Imagine you’re on a train. You set out from the centre of a city somewhere in the North of England and now you’ve reached the urban hinterland. There’s a sewage farm, a yard stacked with rusty containers and old, boarded-up commercial buildings. Beyond them you glimpse a garage and, beyond that, a busy road. Between them are rough, disused green spaces with, here and there, rusty wire fences. No-one is left to remember what they were intended to keep in or keep out. You cross a bridge over a canal. There are fewer buildings now. You find yourself looking down into a succession of small fields. There’s a horse and a field containing a few ramshackle jumps… There’s a Mexican folk band…
You are surprised. You blink, raise your eyebrows, look around you. Did you really see that? The train has moved on. The fields are empty now…
It strikes me that as well as such obvious encounters with the unexpected, we sometimes encounter people whose stories are equally surprising and who as time passes, can quickly vanish from the worlds we move around in. Unlike the Mexican band, they may not stand out in a hypothetical photograph or startle anyone by their mere presence. The element of surprise lies in the story they carry with them. When, later, you recall them you wonder, did they really tell you the story they told you, the way you remember it? Were the stories others told you about them true?
I bought my first double bass from an old Belgian man, Mr G——. He lived not far from us. He had played the bass for years, first in an army band (he carried my bass on his back through the trenches) and later in cinemas during the silent film era. As well as buying his old bass, I mowed his lawn in return for help with my schoolboy French. One afternoon, during my tea break, he confessed to me how he’d killed the xylophonist, Teddy Brown.
As you can imagine, I was all ears. He told me how he’d been performing with Brown at the theatre in Wolverhampton. They’d had a disagreement about programme. Mr G—— had usually had a solo spot during the show and was unhappy that Brown, a visiting star performer, wanted to play during his solo spot instead. The disagreement became heated and ended, the old man told me, with both men obstinately performing their solo routine at the same time. Teddy Brown was beside himself with anger and dropped dead.
I took the story with a pinch of salt. Clearly, it had not lost anything over the years in the telling. The years passed, the internet came along and one day it occurred to me to do a bit of research. I was mildly surprised to discover what I did. Of course, there was no mention of an argument, but the facts, though less dramatic, were not far removed from Mr G——‘s story. My guess now, with the benefit of hindsight, is that the two men did argue and, human nature being what it is, Mr G—— had had to live with the fact that the man he argued with was so ill the slightest thing that day might have caused his health to deteriorate. What I didn’t realise as a teenager was, despite the fact that he laughed it off, what a burden the story might have been to the old man over the years.

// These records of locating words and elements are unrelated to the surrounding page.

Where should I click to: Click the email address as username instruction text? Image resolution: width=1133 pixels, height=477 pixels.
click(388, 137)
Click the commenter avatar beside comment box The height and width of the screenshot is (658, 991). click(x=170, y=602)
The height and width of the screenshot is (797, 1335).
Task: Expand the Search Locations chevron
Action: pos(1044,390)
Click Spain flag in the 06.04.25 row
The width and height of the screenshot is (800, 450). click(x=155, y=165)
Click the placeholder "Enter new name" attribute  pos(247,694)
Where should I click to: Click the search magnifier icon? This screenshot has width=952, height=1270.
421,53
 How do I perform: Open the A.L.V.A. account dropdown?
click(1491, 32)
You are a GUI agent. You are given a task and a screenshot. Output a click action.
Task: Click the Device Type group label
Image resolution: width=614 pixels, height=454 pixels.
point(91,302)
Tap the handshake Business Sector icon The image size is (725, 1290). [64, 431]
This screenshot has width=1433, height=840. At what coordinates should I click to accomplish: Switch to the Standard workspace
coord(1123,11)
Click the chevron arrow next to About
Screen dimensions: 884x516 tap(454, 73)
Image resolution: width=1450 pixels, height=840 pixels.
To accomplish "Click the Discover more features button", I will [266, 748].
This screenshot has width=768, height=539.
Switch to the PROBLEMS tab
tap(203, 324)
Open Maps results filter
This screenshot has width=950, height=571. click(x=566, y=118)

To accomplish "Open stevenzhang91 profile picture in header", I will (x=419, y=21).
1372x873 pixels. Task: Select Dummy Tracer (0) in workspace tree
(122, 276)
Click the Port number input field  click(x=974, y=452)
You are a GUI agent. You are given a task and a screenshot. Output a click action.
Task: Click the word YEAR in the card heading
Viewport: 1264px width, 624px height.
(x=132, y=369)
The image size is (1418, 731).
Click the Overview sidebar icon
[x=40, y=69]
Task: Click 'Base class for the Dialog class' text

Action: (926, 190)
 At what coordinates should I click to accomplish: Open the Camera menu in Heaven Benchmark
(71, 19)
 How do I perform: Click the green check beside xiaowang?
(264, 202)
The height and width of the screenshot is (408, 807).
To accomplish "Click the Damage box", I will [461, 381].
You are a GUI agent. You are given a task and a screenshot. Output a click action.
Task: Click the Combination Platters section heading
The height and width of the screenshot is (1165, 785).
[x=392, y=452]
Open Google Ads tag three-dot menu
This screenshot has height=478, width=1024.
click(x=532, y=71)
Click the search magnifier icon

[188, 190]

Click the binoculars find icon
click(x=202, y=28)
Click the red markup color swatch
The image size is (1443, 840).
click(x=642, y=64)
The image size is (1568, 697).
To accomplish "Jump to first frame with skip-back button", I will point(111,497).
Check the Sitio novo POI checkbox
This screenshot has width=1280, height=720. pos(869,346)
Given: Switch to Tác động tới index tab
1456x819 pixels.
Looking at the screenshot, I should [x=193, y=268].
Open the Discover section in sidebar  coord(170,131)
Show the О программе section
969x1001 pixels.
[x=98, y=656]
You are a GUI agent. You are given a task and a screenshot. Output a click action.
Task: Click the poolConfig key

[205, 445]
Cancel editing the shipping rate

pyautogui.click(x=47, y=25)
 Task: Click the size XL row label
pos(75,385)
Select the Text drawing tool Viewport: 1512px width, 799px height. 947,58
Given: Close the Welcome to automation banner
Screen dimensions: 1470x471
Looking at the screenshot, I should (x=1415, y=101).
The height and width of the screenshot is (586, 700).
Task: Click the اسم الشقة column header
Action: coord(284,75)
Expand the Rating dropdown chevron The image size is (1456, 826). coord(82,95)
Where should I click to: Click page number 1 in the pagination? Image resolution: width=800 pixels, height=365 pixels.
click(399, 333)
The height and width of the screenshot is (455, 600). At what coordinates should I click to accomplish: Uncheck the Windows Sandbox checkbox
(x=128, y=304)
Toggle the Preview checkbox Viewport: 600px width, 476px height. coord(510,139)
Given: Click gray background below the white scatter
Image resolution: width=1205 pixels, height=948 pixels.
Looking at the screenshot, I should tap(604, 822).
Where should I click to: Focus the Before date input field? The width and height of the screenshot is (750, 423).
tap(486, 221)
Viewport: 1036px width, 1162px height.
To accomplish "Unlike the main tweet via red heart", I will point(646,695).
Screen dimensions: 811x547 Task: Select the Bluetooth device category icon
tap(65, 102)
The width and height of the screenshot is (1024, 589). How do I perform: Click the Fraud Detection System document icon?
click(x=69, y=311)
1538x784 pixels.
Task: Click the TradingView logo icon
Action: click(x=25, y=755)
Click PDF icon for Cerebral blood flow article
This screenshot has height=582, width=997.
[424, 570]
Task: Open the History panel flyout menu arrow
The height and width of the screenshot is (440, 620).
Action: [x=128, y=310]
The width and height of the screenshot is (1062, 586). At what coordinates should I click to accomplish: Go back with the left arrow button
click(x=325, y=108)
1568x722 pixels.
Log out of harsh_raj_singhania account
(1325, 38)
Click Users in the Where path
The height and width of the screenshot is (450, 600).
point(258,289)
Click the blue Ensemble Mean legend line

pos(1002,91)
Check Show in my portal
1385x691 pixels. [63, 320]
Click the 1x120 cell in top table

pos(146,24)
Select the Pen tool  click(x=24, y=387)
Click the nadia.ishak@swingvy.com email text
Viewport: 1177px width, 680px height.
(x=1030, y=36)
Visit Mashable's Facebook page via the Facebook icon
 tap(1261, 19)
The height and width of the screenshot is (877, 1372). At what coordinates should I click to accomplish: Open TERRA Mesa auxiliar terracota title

None of us in our form at boarding school had ever had a teacher quite like Tristram Yelin. He was larger-than-life, fierce, charismatic, and determined that we would all learn to speak French like a native. My mother told me how the first day he taught us I came home (I was a dayboy by then) and threw myself on my bed in floods of tears, terrified at the thought of returning to school. By the third week of term, almost all of us idolized him. Once, when looking out the classroom window he saw a police car draw up in the street outside. He immediately jumped under his desk, shouting ‘They’ve come for me! They’ve come for me! Don’t tell them I’m here!’
Yelin was exacting and expected us all to give our best but he was also a past master at acting in loco parentis. He was thoroughly decent, clearly remembered what it felt like to be a schoolboy and talked to you as if you (and the things that mattered to you) mattered. When, in the afternoon, we all had to walk the quarter mile down to the school sports ground, everyone wanted to walk and talk with “T.Y.”
Recently, I found this account of a (the?) Tristram Yelin in an account of life at Clayesmore School in the 1930s by Gavin Maclean:
The head boy was Tristram Yelin. He overwhelmed me. He was a perfect (sic). He was not
only academically gifted, he was musically talented and captained all the Clayesmore
sports teams. He was rumoured to be the son of an Indian/Russian marriage, the wife
being a princess. When I spoke to him on the telephone just before he died in the early
eighties, I asked him if this was so and he said ‘No’, but offered no other alternative.
He was a Marxist and read me long tracts, I don’t know why – maybe it was apparent
that I was going to have an interest in Politics. I heard nothing of him after that first
term (when he left), until he stood as an Independent candidate in the General
Election of 1979 for Scarborough. It was then that I managed to find him but it lead to
only one letter and a phone call.
I like to think they were one and the same.